Я снова уехал. Меня не было три месяца. Когда вернулся, как удар — заметка в газете: «Accoциация еврейских писателей проводит вечер памяти Мориса Теркельтойба — на тридцатый день после смерти». Он таки умер от сердечного приступа, когда вычитывал корректуру. Может, причиной смерти послужила типографская ошибка? На этот вечер я повез Маргит на такси. Зал был плохо освещен, полупуст. Маргит — вся в черном. Она не понимала идиш — совсем не понимала. Но каждый раз, когда произносилось имя Мориса Теркельтойба, едва сдерживала рыдания.
Прошло несколько дней, и ко мне постучалась Маргит. Впервые я увидел ее без косметики. Теперь она выглядела на все девяносто. Пришлось помочь ей сесть в кресло. Руки дрожат, голова трясется, и даже говорит с трудом: «Не хочу, чтобы рукописи Мориса выбросили на свалку после моей смерти», — качала она. Пришлось дать торжественное обещание, что я найду организацию, которая примет на хранение рукописи Мориса, его книги и бесчисленное количество писем — они копились у него в сундуках, чемоданах, даже бельевых корзинах.
Маргит прожила еще тринадцать месяцев.
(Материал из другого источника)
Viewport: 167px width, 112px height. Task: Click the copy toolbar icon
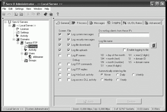pos(33,14)
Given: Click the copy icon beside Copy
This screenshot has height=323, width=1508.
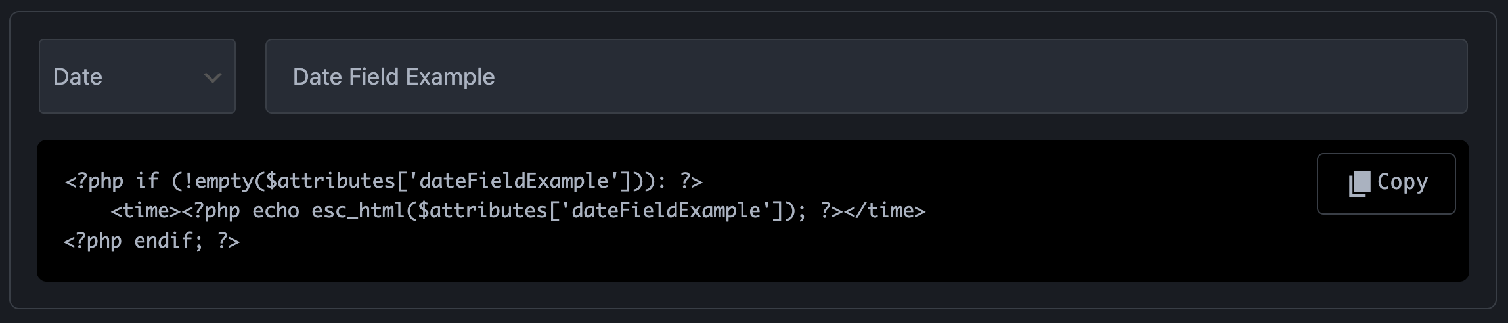Looking at the screenshot, I should point(1359,183).
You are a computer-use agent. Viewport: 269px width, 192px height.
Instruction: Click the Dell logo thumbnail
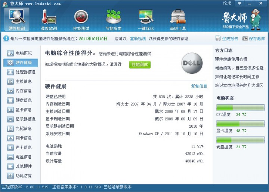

Все это время она приходила ко мне с разными прожектами. Хотела издать сборник: собрать лучшее из того, что написал Морис. Но после него осталось так много рукописей. Понадобились бы годы, чтобы в них разобраться. Да разве мы смогли бы найти издателя? Шансов почти не было. Маргит задавала и задавала один и тот же вопрос: «Почему Морис не писал на каком-нибудь понятном языке — польском, например, или же венгерском?» Просила меня достать учебник, чтобы учить идиш. Она ничего не прочла из того, что написал Морис, но до небес превозносила его талант, называла гениальным писателем. Потом она нашла рукопись — нечто вроде сценария — и потребовала, чтобы я предложил эту вещь театральному режиссеру или нашел кого-нибудь, кто перевел бы ее на английский.